PROVIDED ENTRIES:
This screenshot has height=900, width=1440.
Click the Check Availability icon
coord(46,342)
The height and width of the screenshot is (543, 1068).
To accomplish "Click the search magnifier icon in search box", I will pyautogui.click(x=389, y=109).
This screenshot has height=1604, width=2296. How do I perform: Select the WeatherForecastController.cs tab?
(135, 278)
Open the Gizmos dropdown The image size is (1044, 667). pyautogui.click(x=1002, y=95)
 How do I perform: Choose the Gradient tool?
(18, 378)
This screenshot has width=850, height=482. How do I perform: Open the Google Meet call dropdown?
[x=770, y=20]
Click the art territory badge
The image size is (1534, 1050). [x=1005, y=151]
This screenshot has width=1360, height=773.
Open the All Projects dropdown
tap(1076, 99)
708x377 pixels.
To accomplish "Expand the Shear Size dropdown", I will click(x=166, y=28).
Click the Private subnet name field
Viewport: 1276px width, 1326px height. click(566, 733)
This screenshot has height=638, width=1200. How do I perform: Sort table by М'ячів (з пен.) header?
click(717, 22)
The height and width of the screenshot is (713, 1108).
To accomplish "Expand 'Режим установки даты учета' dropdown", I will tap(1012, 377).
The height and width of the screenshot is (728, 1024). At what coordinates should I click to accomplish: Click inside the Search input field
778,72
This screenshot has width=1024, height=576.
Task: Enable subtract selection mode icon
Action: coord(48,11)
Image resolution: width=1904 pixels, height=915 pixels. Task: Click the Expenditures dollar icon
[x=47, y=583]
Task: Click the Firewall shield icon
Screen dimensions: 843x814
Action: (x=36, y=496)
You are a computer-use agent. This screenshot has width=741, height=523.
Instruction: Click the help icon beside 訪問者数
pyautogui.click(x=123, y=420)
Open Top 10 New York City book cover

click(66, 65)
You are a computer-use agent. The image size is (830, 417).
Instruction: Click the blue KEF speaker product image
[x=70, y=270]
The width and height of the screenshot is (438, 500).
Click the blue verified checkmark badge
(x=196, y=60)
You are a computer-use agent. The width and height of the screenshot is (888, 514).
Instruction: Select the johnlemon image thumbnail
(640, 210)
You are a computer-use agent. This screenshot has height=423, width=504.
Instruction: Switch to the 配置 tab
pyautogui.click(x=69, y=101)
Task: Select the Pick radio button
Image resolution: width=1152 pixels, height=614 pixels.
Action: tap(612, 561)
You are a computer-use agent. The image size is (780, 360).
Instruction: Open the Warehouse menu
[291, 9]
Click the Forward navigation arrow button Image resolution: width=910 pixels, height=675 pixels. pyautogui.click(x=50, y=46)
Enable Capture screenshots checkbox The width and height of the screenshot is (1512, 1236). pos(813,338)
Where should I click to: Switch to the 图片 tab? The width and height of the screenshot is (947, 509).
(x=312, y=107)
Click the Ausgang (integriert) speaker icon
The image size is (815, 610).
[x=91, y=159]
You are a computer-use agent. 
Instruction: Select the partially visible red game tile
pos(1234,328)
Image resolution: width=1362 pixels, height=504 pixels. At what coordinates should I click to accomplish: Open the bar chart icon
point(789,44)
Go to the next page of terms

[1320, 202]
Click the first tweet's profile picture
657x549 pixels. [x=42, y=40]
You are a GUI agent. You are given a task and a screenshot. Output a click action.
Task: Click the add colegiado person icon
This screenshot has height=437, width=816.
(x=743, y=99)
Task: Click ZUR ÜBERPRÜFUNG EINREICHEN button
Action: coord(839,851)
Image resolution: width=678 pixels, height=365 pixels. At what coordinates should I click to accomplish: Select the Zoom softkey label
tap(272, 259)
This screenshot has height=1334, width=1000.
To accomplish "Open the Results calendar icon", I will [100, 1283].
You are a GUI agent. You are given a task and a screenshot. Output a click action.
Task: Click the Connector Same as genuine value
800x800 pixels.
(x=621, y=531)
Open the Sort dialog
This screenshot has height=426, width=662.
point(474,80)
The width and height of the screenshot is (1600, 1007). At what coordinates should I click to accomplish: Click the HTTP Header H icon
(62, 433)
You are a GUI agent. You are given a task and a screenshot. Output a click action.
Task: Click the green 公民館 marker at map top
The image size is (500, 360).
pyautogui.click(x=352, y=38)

WHAT NEEDS TO BE DONE:
Exactly as written, set down all of the material.

WRITTEN SOLUTION:
This screenshot has height=900, width=1440.
Click the Check Availability icon
coord(46,342)
The height and width of the screenshot is (543, 1068).
To accomplish "Click the search magnifier icon in search box", I will pyautogui.click(x=389, y=109).
This screenshot has height=1604, width=2296. How do I perform: Select the WeatherForecastController.cs tab?
(135, 278)
Open the Gizmos dropdown The image size is (1044, 667). pyautogui.click(x=1002, y=95)
 How do I perform: Choose the Gradient tool?
(18, 378)
This screenshot has width=850, height=482. How do I perform: Open the Google Meet call dropdown?
[x=770, y=20]
Click the art territory badge
The image size is (1534, 1050). [x=1005, y=151]
This screenshot has width=1360, height=773.
Open the All Projects dropdown
tap(1076, 99)
708x377 pixels.
To accomplish "Expand the Shear Size dropdown", I will click(x=166, y=28).
Click the Private subnet name field
Viewport: 1276px width, 1326px height. click(566, 733)
This screenshot has height=638, width=1200. How do I perform: Sort table by М'ячів (з пен.) header?
click(717, 22)
The height and width of the screenshot is (713, 1108).
To accomplish "Expand 'Режим установки даты учета' dropdown", I will tap(1012, 377).
The height and width of the screenshot is (728, 1024). At what coordinates should I click to accomplish: Click inside the Search input field
778,72
This screenshot has width=1024, height=576.
Task: Enable subtract selection mode icon
Action: coord(48,11)
Image resolution: width=1904 pixels, height=915 pixels. Task: Click the Expenditures dollar icon
[x=47, y=583]
Task: Click the Firewall shield icon
Screen dimensions: 843x814
Action: (x=36, y=496)
You are a computer-use agent. This screenshot has width=741, height=523.
Instruction: Click the help icon beside 訪問者数
pyautogui.click(x=123, y=420)
Open Top 10 New York City book cover

click(66, 65)
You are a computer-use agent. The image size is (830, 417).
Instruction: Click the blue KEF speaker product image
[x=70, y=270]
The width and height of the screenshot is (438, 500).
Click the blue verified checkmark badge
(x=196, y=60)
You are a computer-use agent. The width and height of the screenshot is (888, 514).
Instruction: Select the johnlemon image thumbnail
(640, 210)
You are a computer-use agent. This screenshot has height=423, width=504.
Instruction: Switch to the 配置 tab
pyautogui.click(x=69, y=101)
Task: Select the Pick radio button
Image resolution: width=1152 pixels, height=614 pixels.
Action: tap(612, 561)
You are a computer-use agent. The image size is (780, 360).
Instruction: Open the Warehouse menu
[291, 9]
Click the Forward navigation arrow button Image resolution: width=910 pixels, height=675 pixels. pyautogui.click(x=50, y=46)
Enable Capture screenshots checkbox The width and height of the screenshot is (1512, 1236). pos(813,338)
Where should I click to: Switch to the 图片 tab? The width and height of the screenshot is (947, 509).
(x=312, y=107)
Click the Ausgang (integriert) speaker icon
The image size is (815, 610).
[x=91, y=159]
You are a computer-use agent. 
Instruction: Select the partially visible red game tile
pos(1234,328)
Image resolution: width=1362 pixels, height=504 pixels. At what coordinates should I click to accomplish: Open the bar chart icon
point(789,44)
Go to the next page of terms

[1320, 202]
Click the first tweet's profile picture
657x549 pixels. [x=42, y=40]
You are a GUI agent. You are given a task and a screenshot. Output a click action.
Task: Click the add colegiado person icon
This screenshot has height=437, width=816.
(x=743, y=99)
Task: Click ZUR ÜBERPRÜFUNG EINREICHEN button
Action: coord(839,851)
Image resolution: width=678 pixels, height=365 pixels. At what coordinates should I click to accomplish: Select the Zoom softkey label
tap(272, 259)
This screenshot has height=1334, width=1000.
To accomplish "Open the Results calendar icon", I will [100, 1283].
You are a GUI agent. You are given a task and a screenshot. Output a click action.
Task: Click the Connector Same as genuine value
800x800 pixels.
(x=621, y=531)
Open the Sort dialog
This screenshot has height=426, width=662.
point(474,80)
The width and height of the screenshot is (1600, 1007). At what coordinates should I click to accomplish: Click the HTTP Header H icon
(62, 433)
You are a GUI agent. You are given a task and a screenshot. Output a click action.
Task: Click the green 公民館 marker at map top
The image size is (500, 360).
pyautogui.click(x=352, y=38)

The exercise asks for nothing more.